Exercise prompt> Retype, word for word, the line holding "Open 'search engine" and each line after it down to the end of the data; pictures are not copied.

◇ ◇ ◇ ◇

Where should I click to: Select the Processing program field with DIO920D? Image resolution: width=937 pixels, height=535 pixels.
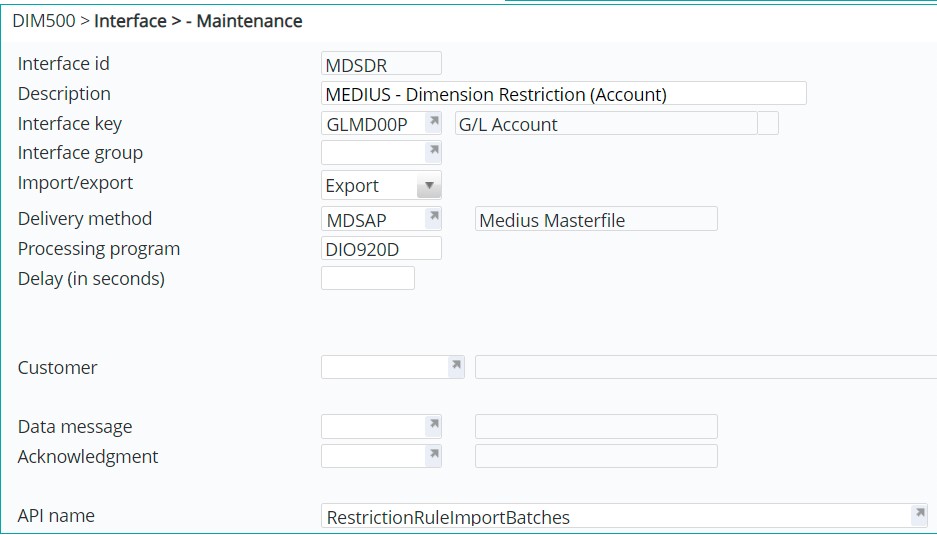380,248
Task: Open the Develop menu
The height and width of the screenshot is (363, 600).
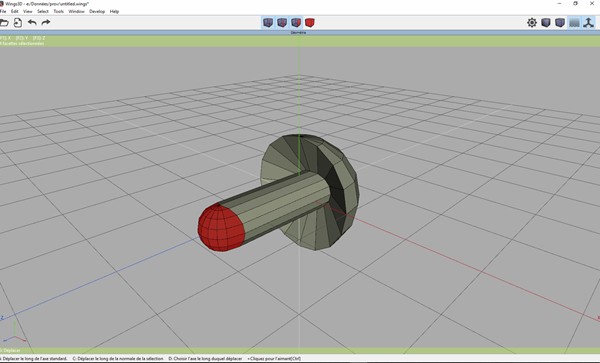Action: tap(97, 11)
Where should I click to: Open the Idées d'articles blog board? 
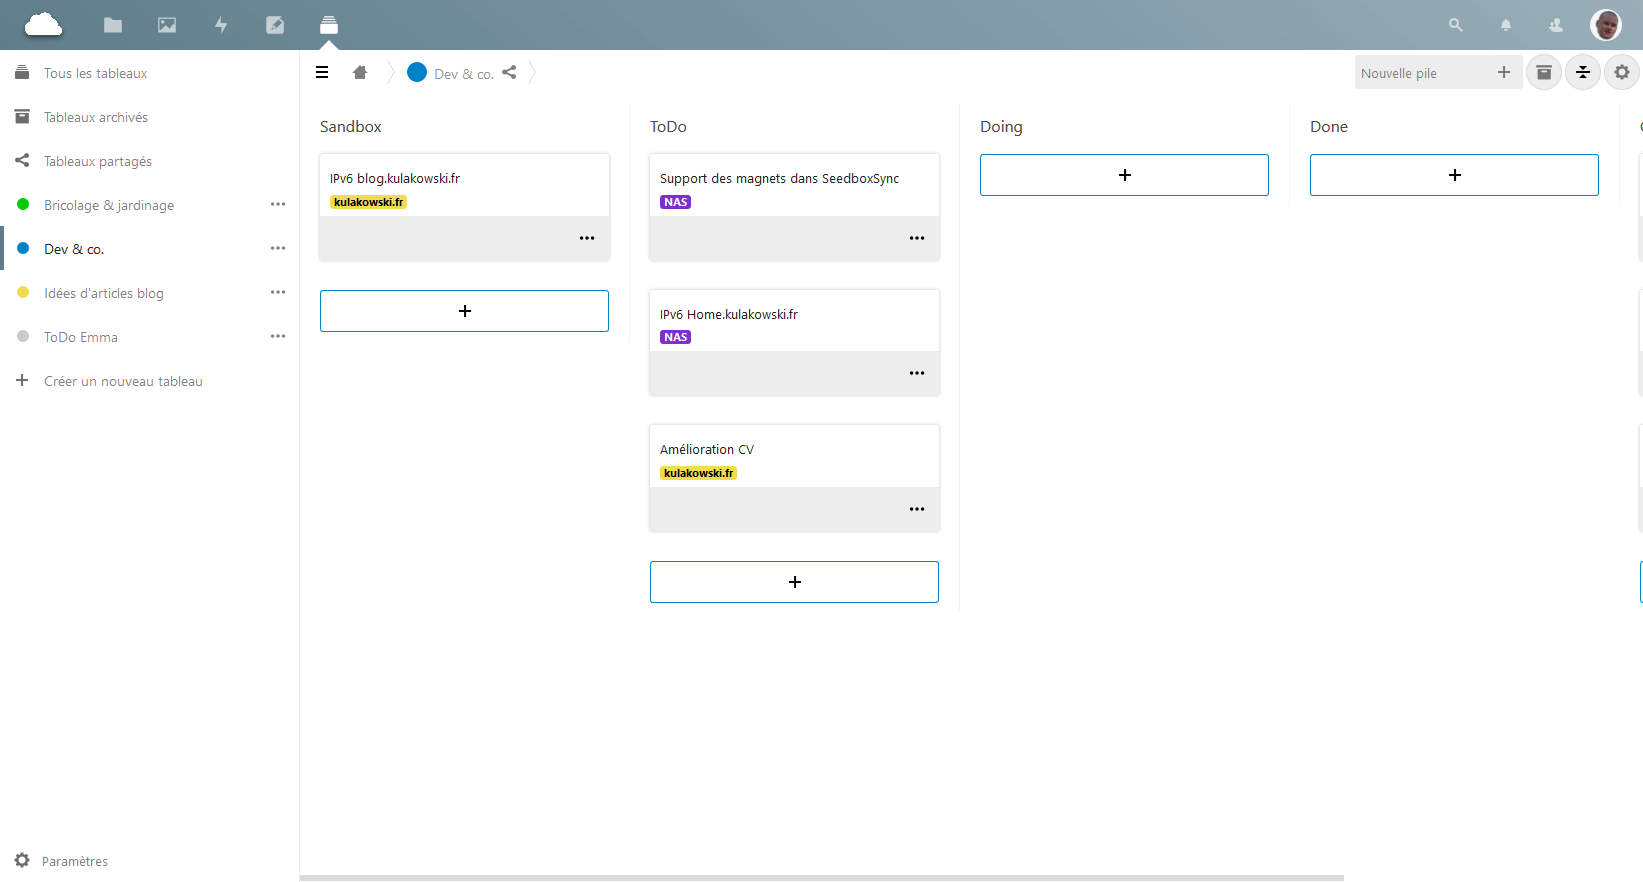tap(104, 293)
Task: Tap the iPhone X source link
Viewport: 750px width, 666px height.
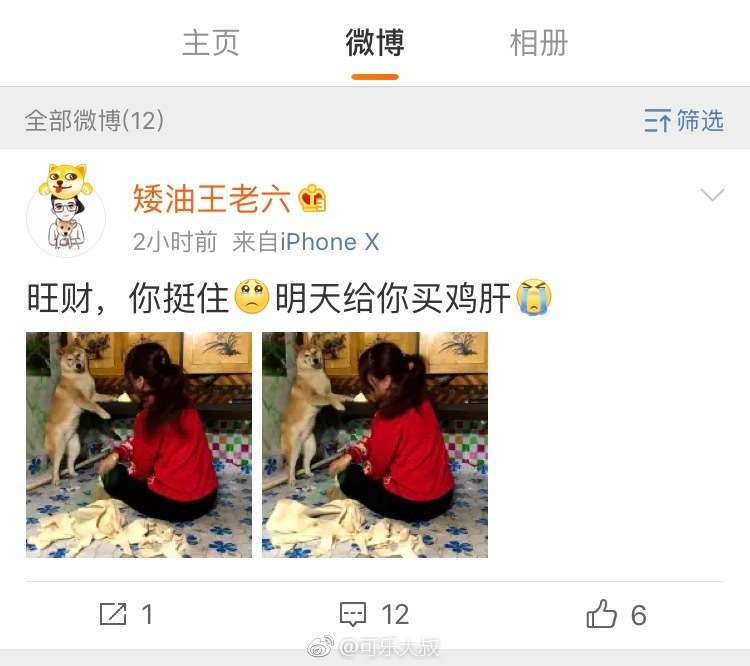Action: (330, 242)
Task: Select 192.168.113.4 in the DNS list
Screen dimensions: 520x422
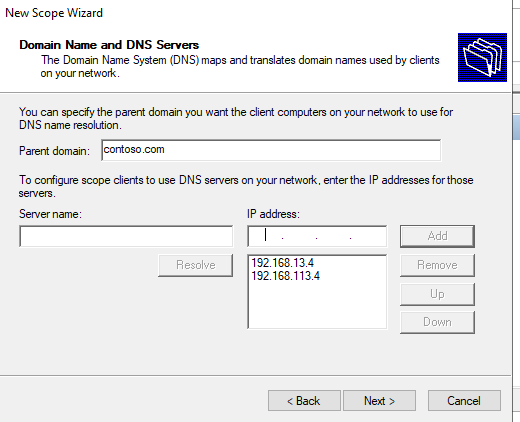Action: (286, 276)
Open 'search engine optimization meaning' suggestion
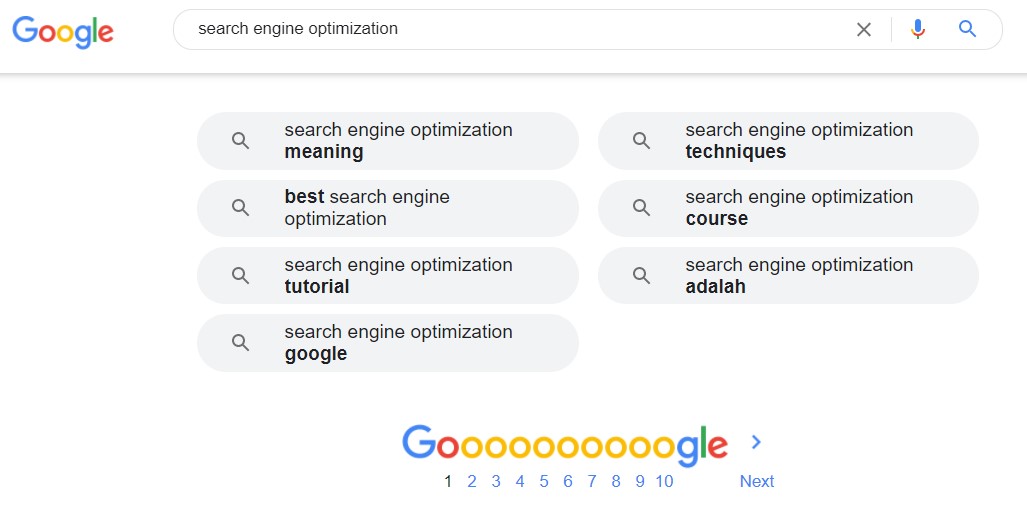 (388, 141)
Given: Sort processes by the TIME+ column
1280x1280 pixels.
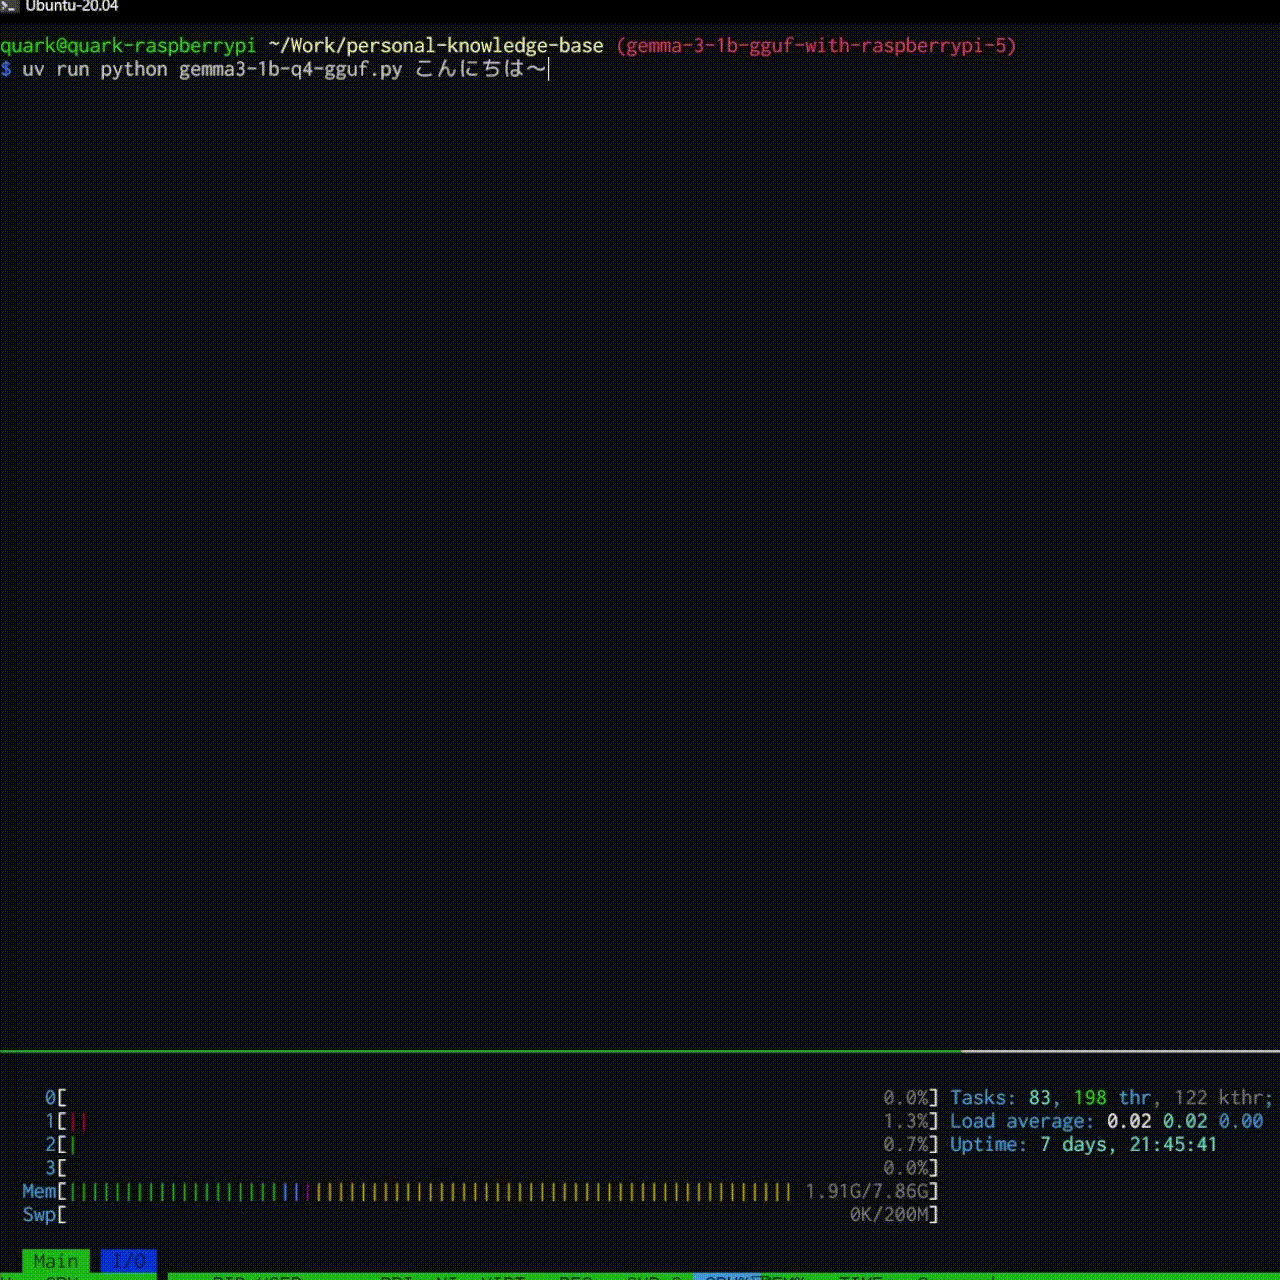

◇ ◇ ◇ ◇

Solution for this problem>
Open 'search engine optimization meaning' suggestion
 (388, 141)
Given: Sort processes by the TIME+ column
1280x1280 pixels.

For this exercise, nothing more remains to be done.